For full governance in cloud environments, ensure archgate is available on the VM’s PATH (e.g., via the install script in your project’s setup).
Session transcript access
Section titled “Session transcript access”The archgate session-context cursor command reads Cursor agent session transcripts from disk. This allows skills to access the history of the current conversation, which is useful for recovering context that may have been compacted or truncated.

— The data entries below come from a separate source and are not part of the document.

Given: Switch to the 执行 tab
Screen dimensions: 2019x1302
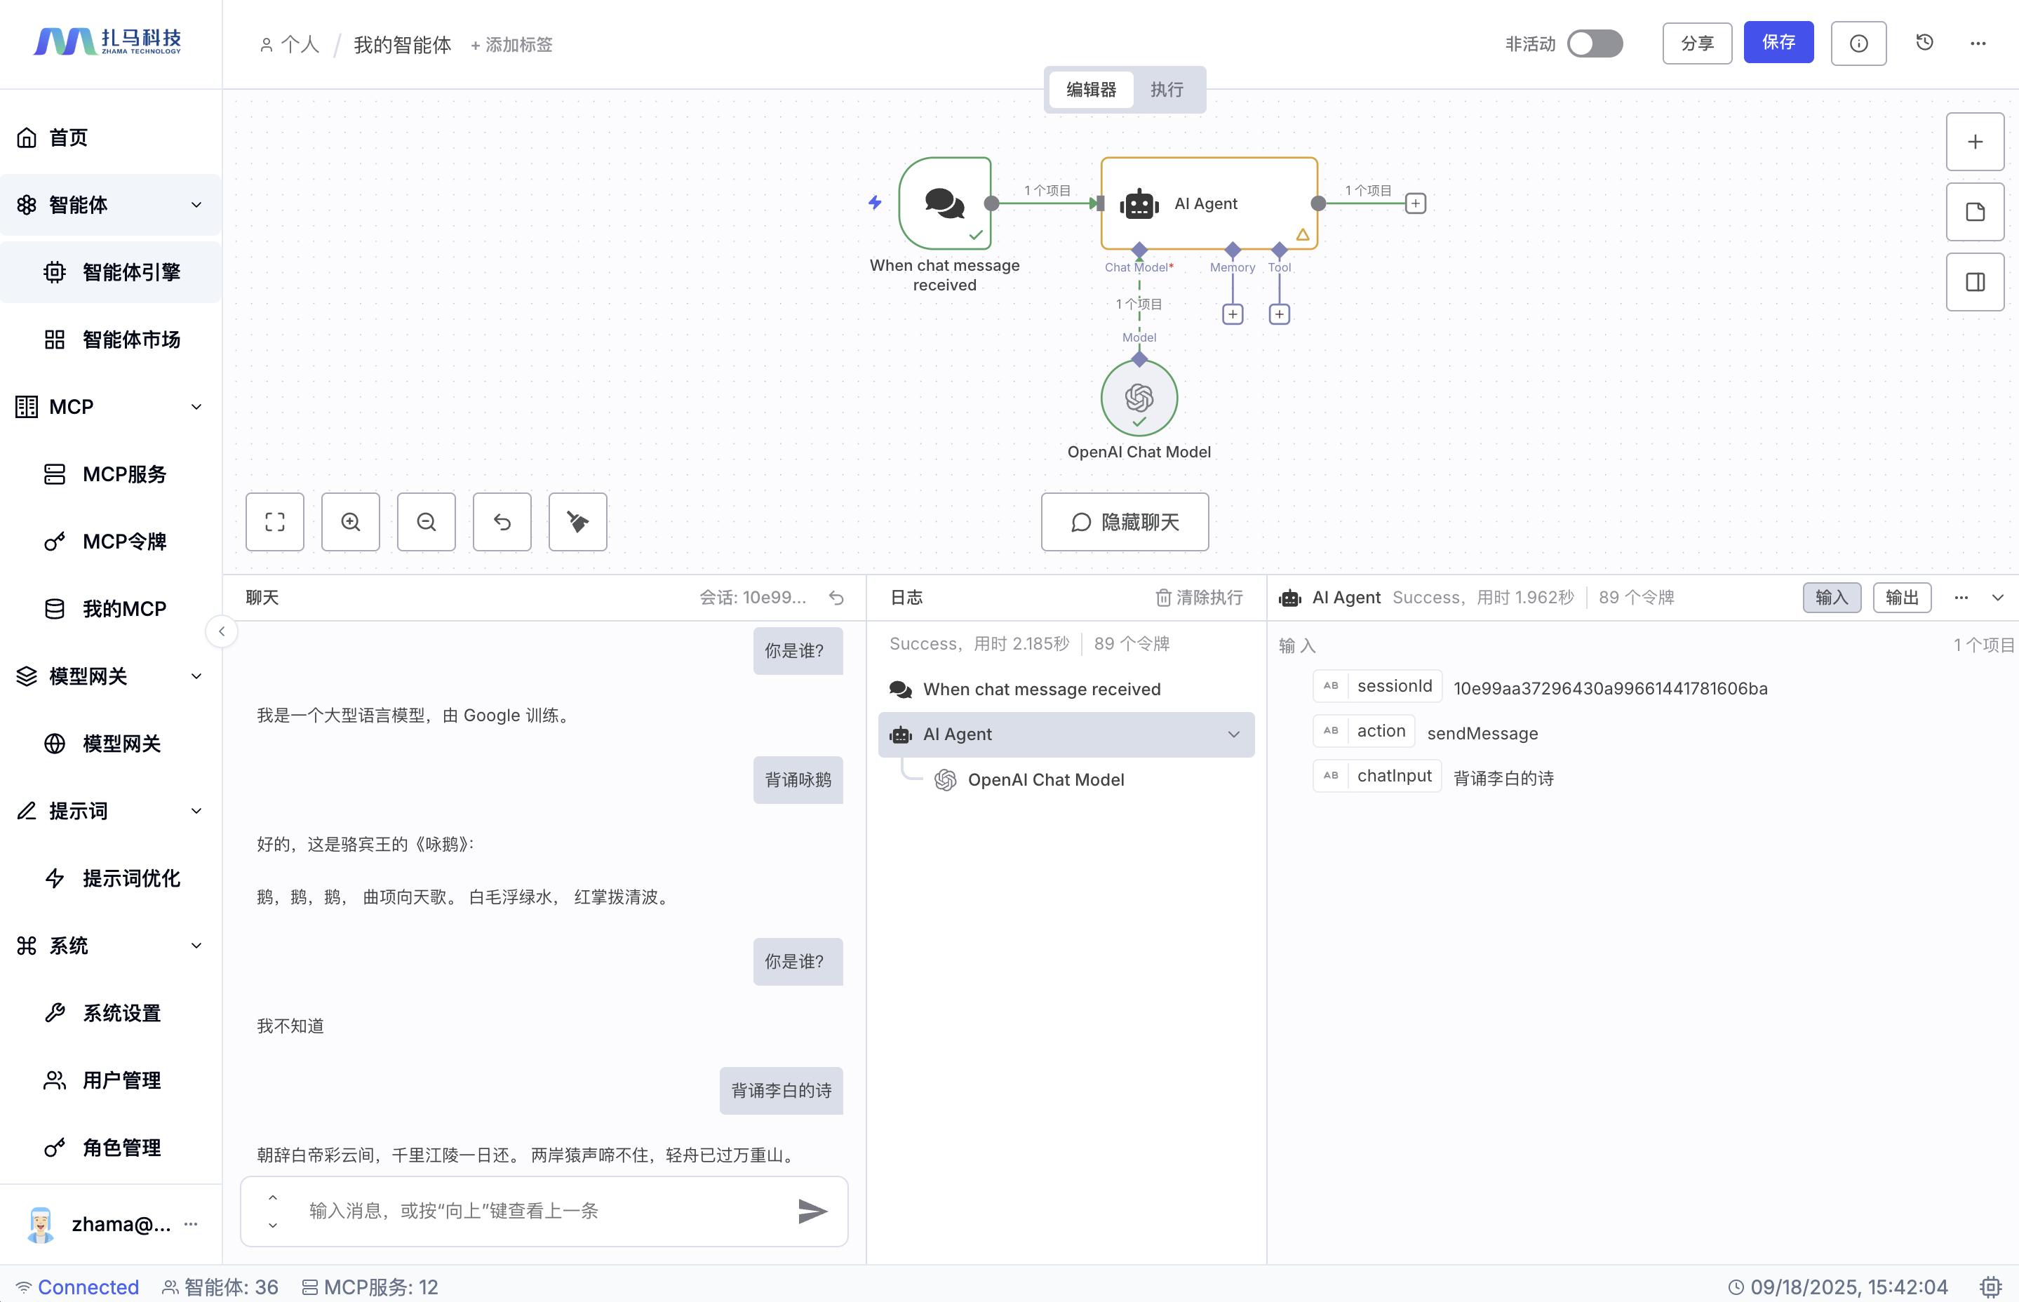Looking at the screenshot, I should (x=1166, y=90).
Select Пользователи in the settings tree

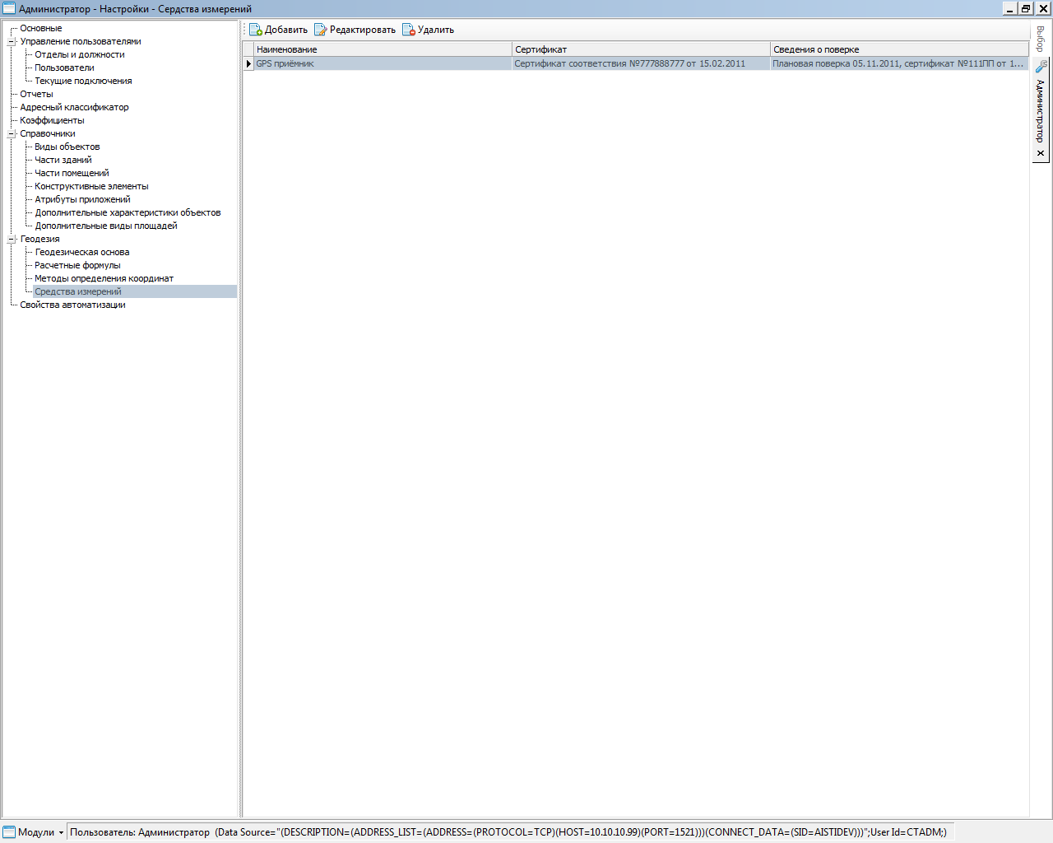coord(64,68)
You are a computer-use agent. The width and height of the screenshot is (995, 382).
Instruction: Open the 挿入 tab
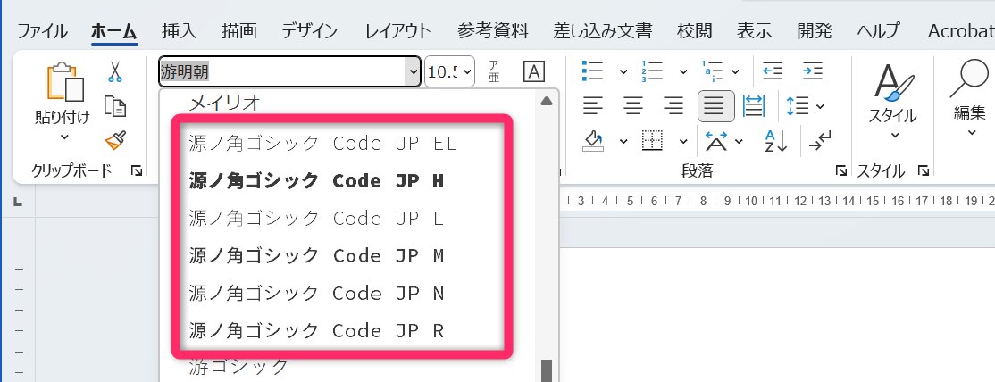[x=179, y=30]
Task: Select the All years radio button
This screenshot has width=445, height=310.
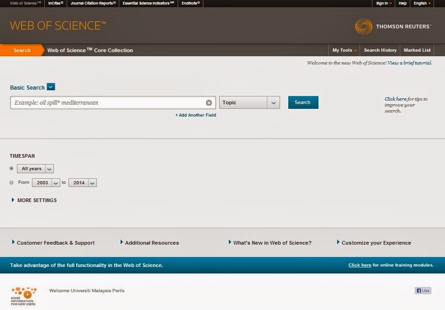Action: click(x=11, y=169)
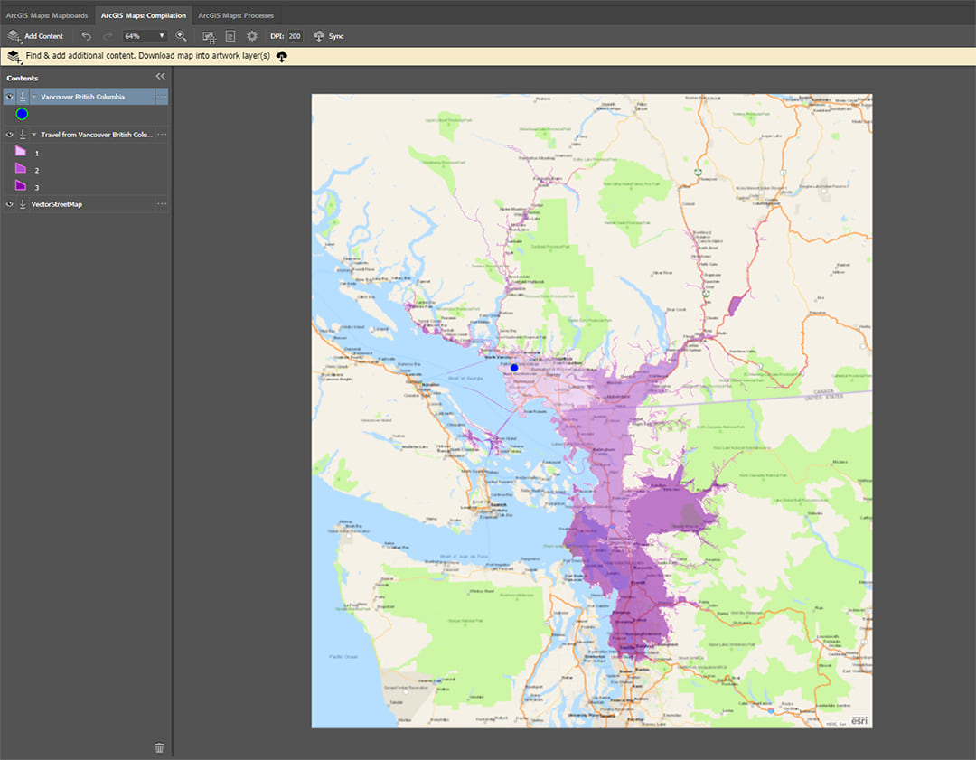
Task: Click the trash icon below Contents
Action: 159,747
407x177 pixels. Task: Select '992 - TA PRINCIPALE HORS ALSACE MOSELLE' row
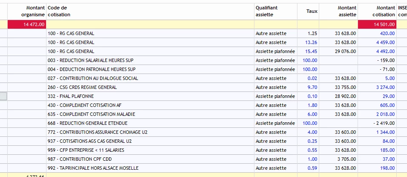coord(93,168)
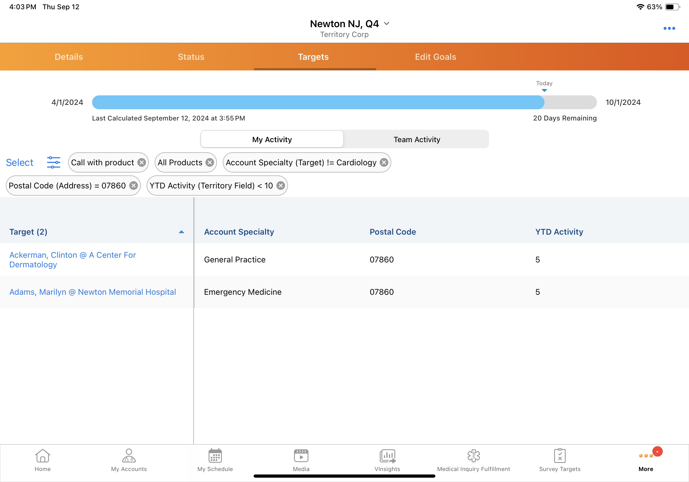
Task: Expand the Newton NJ, Q4 territory dropdown
Action: pyautogui.click(x=387, y=24)
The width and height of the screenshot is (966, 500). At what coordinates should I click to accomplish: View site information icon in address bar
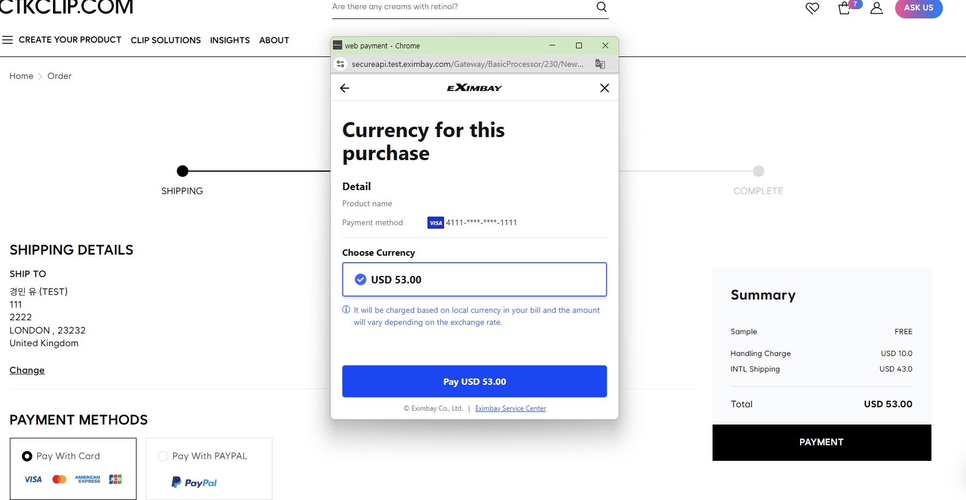point(340,64)
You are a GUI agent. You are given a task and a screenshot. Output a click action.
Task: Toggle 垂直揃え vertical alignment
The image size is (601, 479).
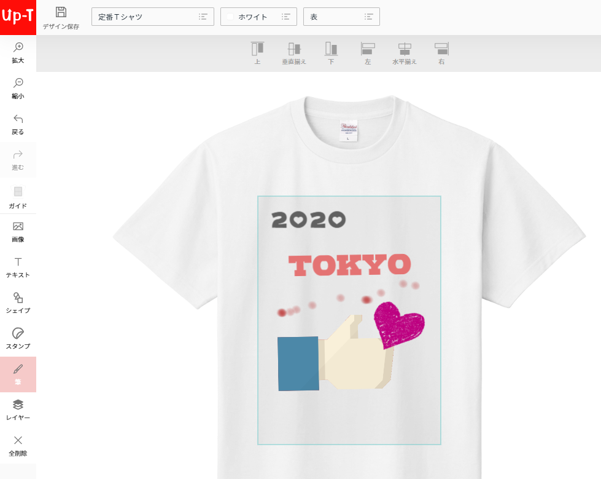click(294, 53)
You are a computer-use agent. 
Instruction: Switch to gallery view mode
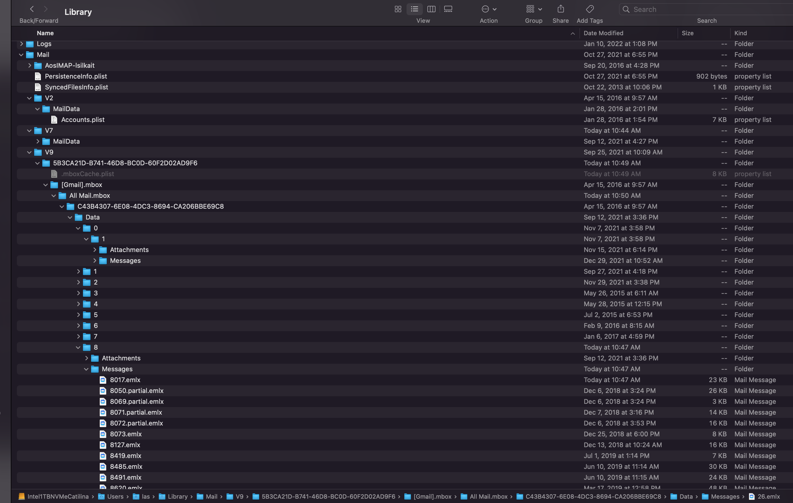point(448,9)
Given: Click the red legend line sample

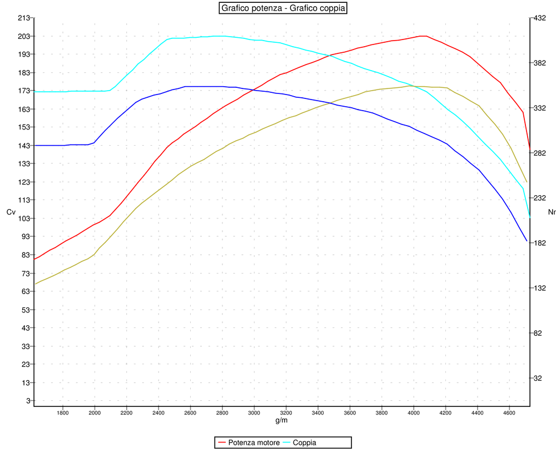Looking at the screenshot, I should click(x=221, y=443).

The command accepts two optional flags:
--max-entries <n>— Maximum number of entries to return (default: 200, most recent entries).--session-id <uuid>— A specific session UUID to read. If omitted, the most recent session is used.
Tips for effective usage
Section titled “Tips for effective usage”- Invoke
/archgate-developerfor coding tasks. It orchestrates the full read-validate-capture workflow automatically. - Run onboard once per project. It sets up your initial ADRs based on your actual codebase and conventions.
- Use
archgate-reviewerfor reviews. It validates structural compliance beyond what automated rules catch. - Use
archgate-lessons-learnedafter resolving tricky issues. It captures learnings so the same mistakes are not repeated. - Commit the
.cursor/directory. Thehooks.jsonfile ensures every team member getsarchgate checkon file edits when they clone the repository. - Keep ADR rules files up to date. The agent enforces what the rules check for — if a rule is missing, the violation will not be caught.
- Re-run
archgate plugin install --editor cursorto upgrade. The service returns the latest plugin bundle on every authenticated download.